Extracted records
>>>>
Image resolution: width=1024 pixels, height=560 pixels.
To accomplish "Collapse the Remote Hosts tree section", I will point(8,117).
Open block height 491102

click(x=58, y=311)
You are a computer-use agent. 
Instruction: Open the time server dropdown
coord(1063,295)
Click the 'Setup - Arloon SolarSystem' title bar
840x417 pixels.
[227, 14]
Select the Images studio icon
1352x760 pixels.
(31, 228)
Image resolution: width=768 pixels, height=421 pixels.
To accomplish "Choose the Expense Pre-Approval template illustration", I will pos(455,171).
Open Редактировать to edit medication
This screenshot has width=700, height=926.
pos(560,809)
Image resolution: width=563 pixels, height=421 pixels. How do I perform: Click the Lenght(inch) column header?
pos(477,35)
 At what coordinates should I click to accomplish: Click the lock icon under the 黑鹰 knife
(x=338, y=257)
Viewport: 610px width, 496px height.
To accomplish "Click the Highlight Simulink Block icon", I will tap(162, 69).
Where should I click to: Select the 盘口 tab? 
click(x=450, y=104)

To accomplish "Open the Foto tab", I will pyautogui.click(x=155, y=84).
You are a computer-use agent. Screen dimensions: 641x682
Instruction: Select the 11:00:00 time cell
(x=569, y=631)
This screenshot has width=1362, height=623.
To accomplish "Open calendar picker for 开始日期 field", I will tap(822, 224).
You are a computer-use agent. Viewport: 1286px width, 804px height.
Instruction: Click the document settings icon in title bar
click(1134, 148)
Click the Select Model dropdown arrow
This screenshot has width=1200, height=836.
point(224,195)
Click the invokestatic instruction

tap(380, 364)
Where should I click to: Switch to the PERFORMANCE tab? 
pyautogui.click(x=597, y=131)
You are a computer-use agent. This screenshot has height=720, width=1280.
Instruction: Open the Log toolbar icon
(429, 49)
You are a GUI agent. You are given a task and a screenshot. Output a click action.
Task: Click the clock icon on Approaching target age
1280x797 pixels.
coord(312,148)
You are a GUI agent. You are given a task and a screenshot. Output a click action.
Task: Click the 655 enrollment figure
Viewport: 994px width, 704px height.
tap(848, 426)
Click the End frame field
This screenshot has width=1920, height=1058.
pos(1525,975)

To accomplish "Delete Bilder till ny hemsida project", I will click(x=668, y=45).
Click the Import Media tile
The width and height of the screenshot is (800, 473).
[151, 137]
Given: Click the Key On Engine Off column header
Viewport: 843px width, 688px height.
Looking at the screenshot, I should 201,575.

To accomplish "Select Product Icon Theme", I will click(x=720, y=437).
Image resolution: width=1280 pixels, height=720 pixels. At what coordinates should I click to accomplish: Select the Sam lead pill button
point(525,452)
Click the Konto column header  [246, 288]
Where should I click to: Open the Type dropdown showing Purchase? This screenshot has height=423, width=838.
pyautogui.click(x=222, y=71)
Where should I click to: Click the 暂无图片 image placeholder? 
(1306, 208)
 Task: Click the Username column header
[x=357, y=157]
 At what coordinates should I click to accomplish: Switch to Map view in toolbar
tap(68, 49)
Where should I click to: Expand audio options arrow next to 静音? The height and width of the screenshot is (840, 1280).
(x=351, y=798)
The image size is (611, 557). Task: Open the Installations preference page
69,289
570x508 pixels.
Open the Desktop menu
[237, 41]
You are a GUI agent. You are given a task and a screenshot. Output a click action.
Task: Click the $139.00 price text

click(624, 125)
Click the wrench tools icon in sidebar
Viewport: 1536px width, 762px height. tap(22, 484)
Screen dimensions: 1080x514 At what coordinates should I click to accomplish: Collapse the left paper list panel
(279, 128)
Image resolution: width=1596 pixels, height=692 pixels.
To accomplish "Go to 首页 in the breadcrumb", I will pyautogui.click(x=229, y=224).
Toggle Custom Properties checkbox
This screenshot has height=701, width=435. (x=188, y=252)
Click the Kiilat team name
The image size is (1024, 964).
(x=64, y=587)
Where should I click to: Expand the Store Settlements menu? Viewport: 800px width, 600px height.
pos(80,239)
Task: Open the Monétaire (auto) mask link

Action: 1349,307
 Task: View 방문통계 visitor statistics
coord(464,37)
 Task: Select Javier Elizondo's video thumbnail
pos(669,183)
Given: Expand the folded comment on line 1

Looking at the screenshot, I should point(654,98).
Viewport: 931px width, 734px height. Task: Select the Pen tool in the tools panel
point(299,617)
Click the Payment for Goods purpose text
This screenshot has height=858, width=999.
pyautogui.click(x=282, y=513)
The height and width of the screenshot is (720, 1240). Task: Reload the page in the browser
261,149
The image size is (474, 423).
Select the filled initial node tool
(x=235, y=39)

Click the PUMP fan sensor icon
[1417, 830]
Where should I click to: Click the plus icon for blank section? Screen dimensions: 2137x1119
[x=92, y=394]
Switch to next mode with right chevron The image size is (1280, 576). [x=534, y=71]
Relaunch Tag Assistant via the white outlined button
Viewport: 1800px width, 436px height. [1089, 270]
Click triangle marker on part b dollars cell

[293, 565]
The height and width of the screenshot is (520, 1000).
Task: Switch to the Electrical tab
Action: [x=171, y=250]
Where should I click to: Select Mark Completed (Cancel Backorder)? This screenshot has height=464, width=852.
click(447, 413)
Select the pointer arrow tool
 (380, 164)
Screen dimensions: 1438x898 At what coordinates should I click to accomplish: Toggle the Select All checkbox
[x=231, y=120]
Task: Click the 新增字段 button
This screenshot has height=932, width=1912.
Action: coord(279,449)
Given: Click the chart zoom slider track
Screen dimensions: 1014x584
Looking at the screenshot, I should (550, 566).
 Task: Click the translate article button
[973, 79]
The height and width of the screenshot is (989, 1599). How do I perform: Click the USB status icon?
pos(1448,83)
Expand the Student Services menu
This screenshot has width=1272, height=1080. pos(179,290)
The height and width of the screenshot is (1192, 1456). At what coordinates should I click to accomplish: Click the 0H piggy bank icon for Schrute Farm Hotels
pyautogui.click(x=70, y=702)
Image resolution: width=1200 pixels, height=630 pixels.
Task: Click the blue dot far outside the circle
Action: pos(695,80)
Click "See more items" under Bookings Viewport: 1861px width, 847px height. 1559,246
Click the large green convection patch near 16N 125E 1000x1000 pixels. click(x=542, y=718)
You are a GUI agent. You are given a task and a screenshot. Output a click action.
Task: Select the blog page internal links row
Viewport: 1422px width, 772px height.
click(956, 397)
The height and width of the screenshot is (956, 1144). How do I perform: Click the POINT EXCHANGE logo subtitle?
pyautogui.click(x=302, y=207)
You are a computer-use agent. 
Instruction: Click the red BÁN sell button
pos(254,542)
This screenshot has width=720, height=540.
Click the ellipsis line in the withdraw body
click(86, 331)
<<<<
▶ [YOUR INSTRUCTIONS]:
Nothing in the records should be altered when they are written out again.

▶ [RESULT OF THE TASK]:
Image resolution: width=1024 pixels, height=560 pixels.
To accomplish "Collapse the Remote Hosts tree section", I will point(8,117).
Open block height 491102

click(x=58, y=311)
You are a computer-use agent. 
Instruction: Open the time server dropdown
coord(1063,295)
Click the 'Setup - Arloon SolarSystem' title bar
840x417 pixels.
[227, 14]
Select the Images studio icon
1352x760 pixels.
(31, 228)
Image resolution: width=768 pixels, height=421 pixels.
To accomplish "Choose the Expense Pre-Approval template illustration", I will pos(455,171).
Open Редактировать to edit medication
This screenshot has width=700, height=926.
pos(560,809)
Image resolution: width=563 pixels, height=421 pixels. How do I perform: Click the Lenght(inch) column header?
pos(477,35)
 At what coordinates should I click to accomplish: Click the lock icon under the 黑鹰 knife
(x=338, y=257)
Viewport: 610px width, 496px height.
To accomplish "Click the Highlight Simulink Block icon", I will tap(162, 69).
Where should I click to: Select the 盘口 tab? 
click(x=450, y=104)

To accomplish "Open the Foto tab", I will pyautogui.click(x=155, y=84).
You are a computer-use agent. Screen dimensions: 641x682
Instruction: Select the 11:00:00 time cell
(x=569, y=631)
This screenshot has width=1362, height=623.
To accomplish "Open calendar picker for 开始日期 field", I will tap(822, 224).
You are a computer-use agent. Viewport: 1286px width, 804px height.
Instruction: Click the document settings icon in title bar
click(1134, 148)
Click the Select Model dropdown arrow
This screenshot has width=1200, height=836.
point(224,195)
Click the invokestatic instruction

tap(380, 364)
Where should I click to: Switch to the PERFORMANCE tab? 
pyautogui.click(x=597, y=131)
You are a computer-use agent. This screenshot has height=720, width=1280.
Instruction: Open the Log toolbar icon
(429, 49)
You are a GUI agent. You are given a task and a screenshot. Output a click action.
Task: Click the clock icon on Approaching target age
1280x797 pixels.
coord(312,148)
You are a GUI agent. You are given a task and a screenshot. Output a click action.
Task: Click the 655 enrollment figure
Viewport: 994px width, 704px height.
tap(848, 426)
Click the End frame field
This screenshot has width=1920, height=1058.
pos(1525,975)

To accomplish "Delete Bilder till ny hemsida project", I will click(x=668, y=45).
Click the Import Media tile
The width and height of the screenshot is (800, 473).
[151, 137]
Given: Click the Key On Engine Off column header
Viewport: 843px width, 688px height.
Looking at the screenshot, I should 201,575.

To accomplish "Select Product Icon Theme", I will click(x=720, y=437).
Image resolution: width=1280 pixels, height=720 pixels. At what coordinates should I click to accomplish: Select the Sam lead pill button
point(525,452)
Click the Konto column header  [246, 288]
Where should I click to: Open the Type dropdown showing Purchase? This screenshot has height=423, width=838.
pyautogui.click(x=222, y=71)
Where should I click to: Click the 暂无图片 image placeholder? 
(1306, 208)
 Task: Click the Username column header
[x=357, y=157]
 At what coordinates should I click to accomplish: Switch to Map view in toolbar
tap(68, 49)
Where should I click to: Expand audio options arrow next to 静音? The height and width of the screenshot is (840, 1280).
(x=351, y=798)
The image size is (611, 557). Task: Open the Installations preference page
69,289
570x508 pixels.
Open the Desktop menu
[237, 41]
You are a GUI agent. You are given a task and a screenshot. Output a click action.
Task: Click the $139.00 price text

click(624, 125)
Click the wrench tools icon in sidebar
Viewport: 1536px width, 762px height. tap(22, 484)
Screen dimensions: 1080x514 At what coordinates should I click to accomplish: Collapse the left paper list panel
(279, 128)
Image resolution: width=1596 pixels, height=692 pixels.
To accomplish "Go to 首页 in the breadcrumb", I will pyautogui.click(x=229, y=224).
Toggle Custom Properties checkbox
This screenshot has height=701, width=435. (x=188, y=252)
Click the Kiilat team name
The image size is (1024, 964).
(x=64, y=587)
Where should I click to: Expand the Store Settlements menu? Viewport: 800px width, 600px height.
pos(80,239)
Task: Open the Monétaire (auto) mask link

Action: 1349,307
 Task: View 방문통계 visitor statistics
coord(464,37)
 Task: Select Javier Elizondo's video thumbnail
pos(669,183)
Given: Expand the folded comment on line 1

Looking at the screenshot, I should point(654,98).
Viewport: 931px width, 734px height. Task: Select the Pen tool in the tools panel
point(299,617)
Click the Payment for Goods purpose text
This screenshot has height=858, width=999.
pyautogui.click(x=282, y=513)
The height and width of the screenshot is (720, 1240). Task: Reload the page in the browser
261,149
The image size is (474, 423).
Select the filled initial node tool
(x=235, y=39)

Click the PUMP fan sensor icon
[1417, 830]
Where should I click to: Click the plus icon for blank section? Screen dimensions: 2137x1119
[x=92, y=394]
Switch to next mode with right chevron The image size is (1280, 576). [x=534, y=71]
Relaunch Tag Assistant via the white outlined button
Viewport: 1800px width, 436px height. [1089, 270]
Click triangle marker on part b dollars cell

[293, 565]
The height and width of the screenshot is (520, 1000).
Task: Switch to the Electrical tab
Action: [x=171, y=250]
Where should I click to: Select Mark Completed (Cancel Backorder)? This screenshot has height=464, width=852.
click(447, 413)
Select the pointer arrow tool
 (380, 164)
Screen dimensions: 1438x898 At what coordinates should I click to accomplish: Toggle the Select All checkbox
[x=231, y=120]
Task: Click the 新增字段 button
This screenshot has height=932, width=1912.
Action: coord(279,449)
Given: Click the chart zoom slider track
Screen dimensions: 1014x584
Looking at the screenshot, I should (550, 566).
 Task: Click the translate article button
[973, 79]
The height and width of the screenshot is (989, 1599). How do I perform: Click the USB status icon?
pos(1448,83)
Expand the Student Services menu
This screenshot has width=1272, height=1080. pos(179,290)
The height and width of the screenshot is (1192, 1456). At what coordinates should I click to accomplish: Click the 0H piggy bank icon for Schrute Farm Hotels
pyautogui.click(x=70, y=702)
Image resolution: width=1200 pixels, height=630 pixels.
Task: Click the blue dot far outside the circle
Action: pos(695,80)
Click "See more items" under Bookings Viewport: 1861px width, 847px height. 1559,246
Click the large green convection patch near 16N 125E 1000x1000 pixels. click(x=542, y=718)
You are a GUI agent. You are given a task and a screenshot. Output a click action.
Task: Select the blog page internal links row
Viewport: 1422px width, 772px height.
click(956, 397)
The height and width of the screenshot is (956, 1144). How do I perform: Click the POINT EXCHANGE logo subtitle?
pyautogui.click(x=302, y=207)
You are a computer-use agent. 
Instruction: Click the red BÁN sell button
pos(254,542)
This screenshot has width=720, height=540.
Click the ellipsis line in the withdraw body
click(86, 331)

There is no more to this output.